**SOURCE TEXT**
# Hackberry Chair



## Augray (Jul 11, 2020)

Hi All,

Here is a dining chair that I made from some hackberry we milled up. It is jointed with pegs and glue. It planed and finished quite well really...my first attempt at a chair, and there were a few hiccups but all in all turned out better than I expected. The hardest part was getting the back legs to be the same size/shape. I didn't have any thick enough stock to just cut one then split it, so I took two boards and tried cutting one out to use as a reference for the other on the router by clamping a rough cut piece to it, but the router would just gouge or cut at an angle, or the clamps would slip a little, or both. I ended up just winging it and getting it close with hand tools and sanding. I should have just clamped two boards together and taken it to the bandsaw and then filed them down.

Reactions: Like 8 | EyeCandy! 1 | Way Cool 9


----------



## T. Ben (Jul 11, 2020)

Looks great,good job.

Reactions: Like 1


----------



## DKMD (Jul 11, 2020)

Very cool! Love the coloring in that wood!

Reactions: Thank You! 1 | Agree 3


----------



## djg (Jul 12, 2020)

Looks Great. I haven't seen too many items made from Hackberry. Nice grain. I've got some boards but they don't have nearly the color of yours.

Reactions: Thank You! 1


----------



## Nature Man (Jul 12, 2020)

Wood is very attractive! Will you be making more chairs to try and match this one, I.e.., a set of dining chairs? Chuck

Reactions: Thank You! 1


----------



## Wildthings (Jul 12, 2020)

That is real nice!

Reactions: Thank You! 1


----------



## barry richardson (Jul 12, 2020)

Nice work! I like that design...

Reactions: Thank You! 1


----------



## Augray (Jul 12, 2020)

Nature Man said:


> Wood is very attractive! Will you be making more chairs to try and match this one, I.e.., a set of dining chairs? Chuck


Yes I am working on a second one to go with it, but this project put a pretty good dent in my current stock of hackberry so will have to wait for some more stock to dry out before making a set of four.

Reactions: Thank You! 1


----------



## Mike Hill (Jul 13, 2020)

That may be the best looking hackberry I have seen!

Reactions: Like 1 | Agree 1


----------



## Augray (Jul 27, 2020)

Hi y'all - the seat panels are starting to separate a bit, do you have any suggestions as to how to mitigate at this stage of the game? The wood was milled over a year ago and had been air drying ever since. They're joined with dowels and glue. I was thinking maybe some sort of cleats on the underside?


----------

**DATASET EXTRACT**

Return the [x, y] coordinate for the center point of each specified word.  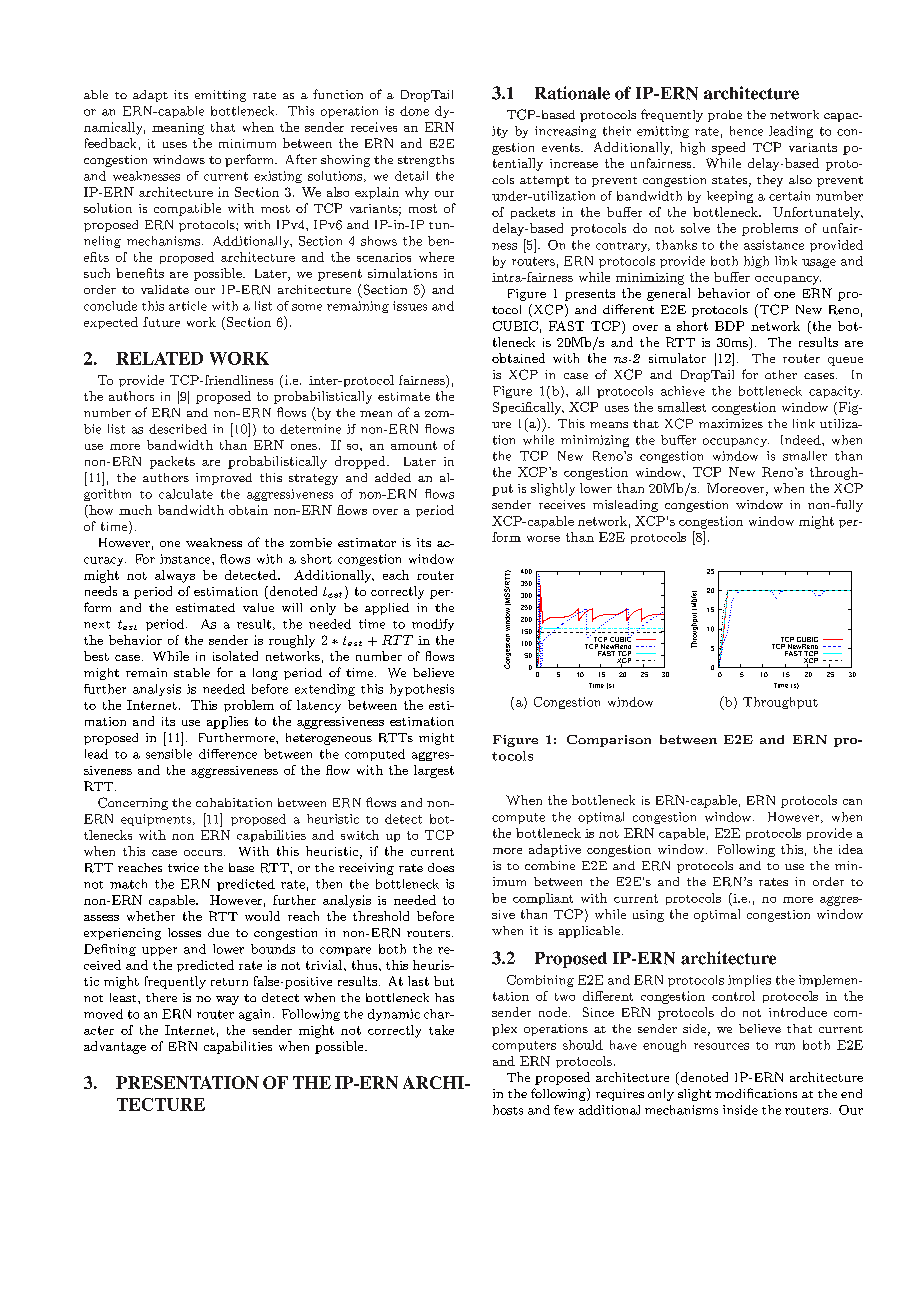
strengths [426, 161]
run [785, 1046]
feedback [110, 143]
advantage [115, 1047]
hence [746, 131]
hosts [508, 1110]
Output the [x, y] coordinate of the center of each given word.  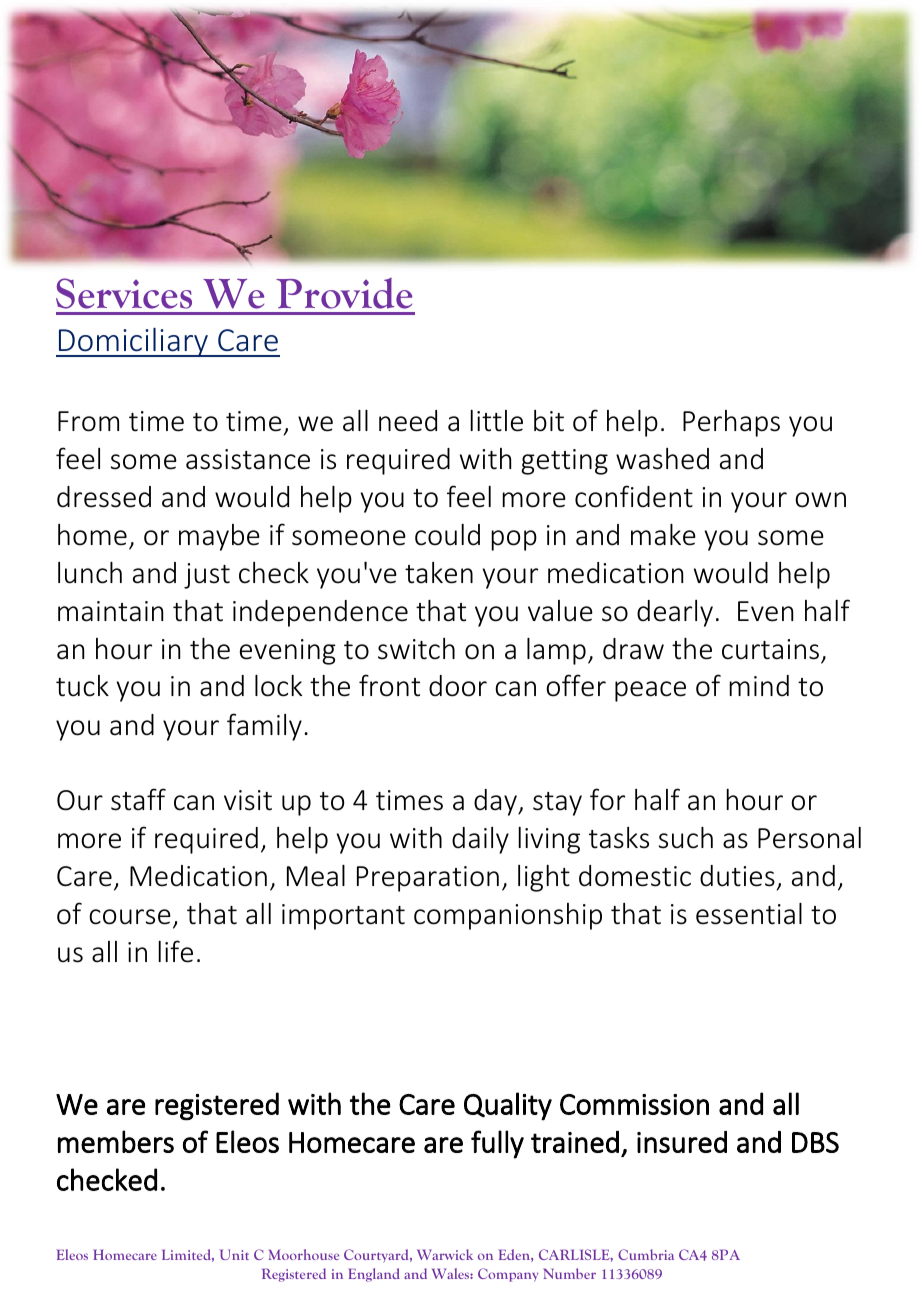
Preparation [428, 879]
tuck [82, 686]
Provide [344, 293]
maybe [219, 537]
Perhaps [731, 423]
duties [737, 876]
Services [124, 293]
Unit [234, 1254]
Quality [508, 1106]
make [663, 535]
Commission [634, 1104]
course [130, 917]
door [458, 686]
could [447, 535]
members [116, 1141]
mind [759, 686]
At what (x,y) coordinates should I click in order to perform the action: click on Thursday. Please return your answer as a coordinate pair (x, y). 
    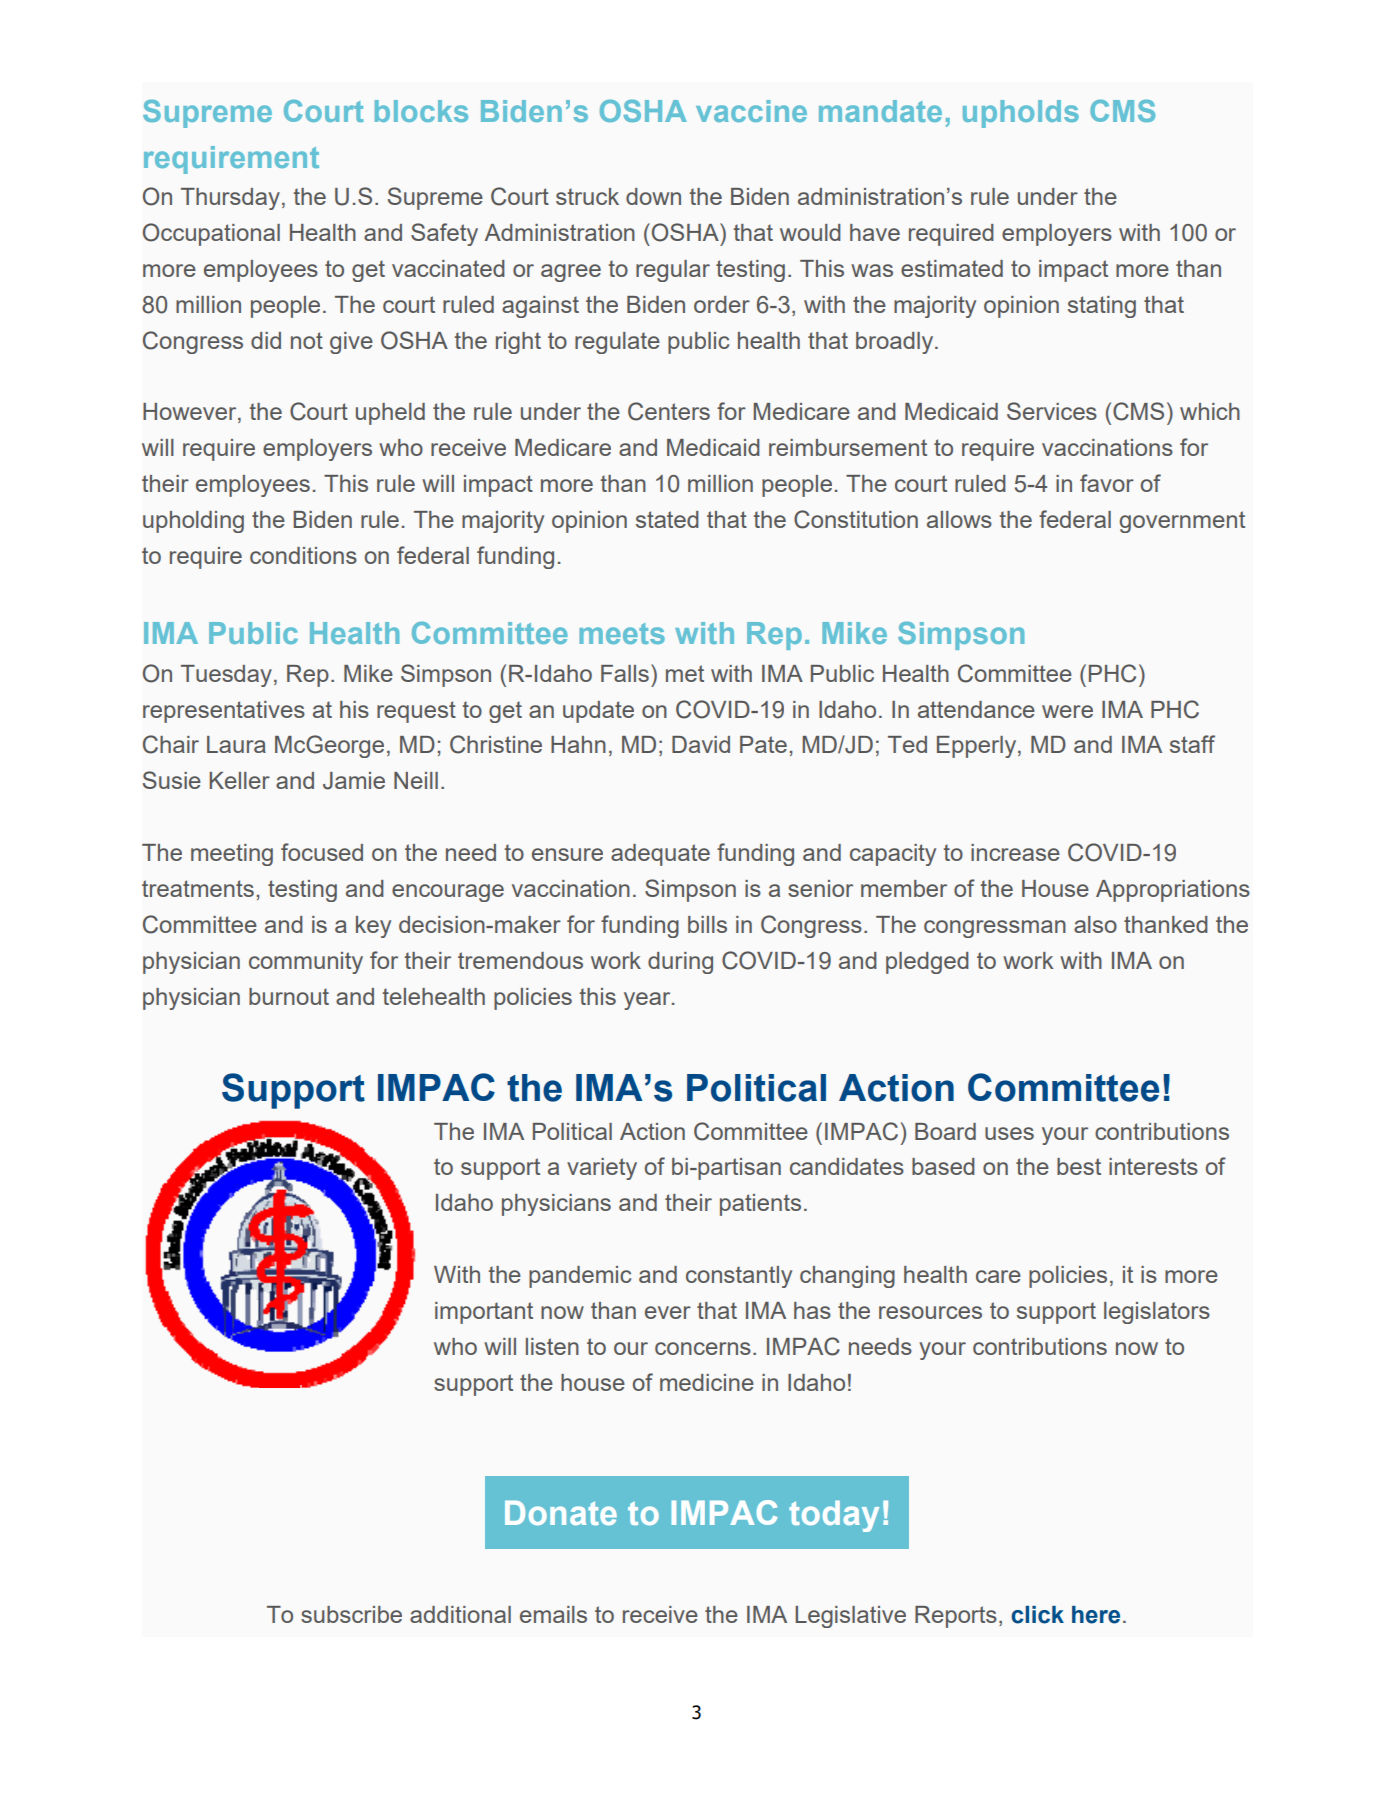
    Looking at the image, I should click on (230, 199).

**TASK REQUIREMENTS**
In the hackberry chair thread, what did the chair's maker say was the hardest part of building it? The listing is not needed here.

**ANSWER FOR THE TASK**
Getting the back legs to be the same size and shape.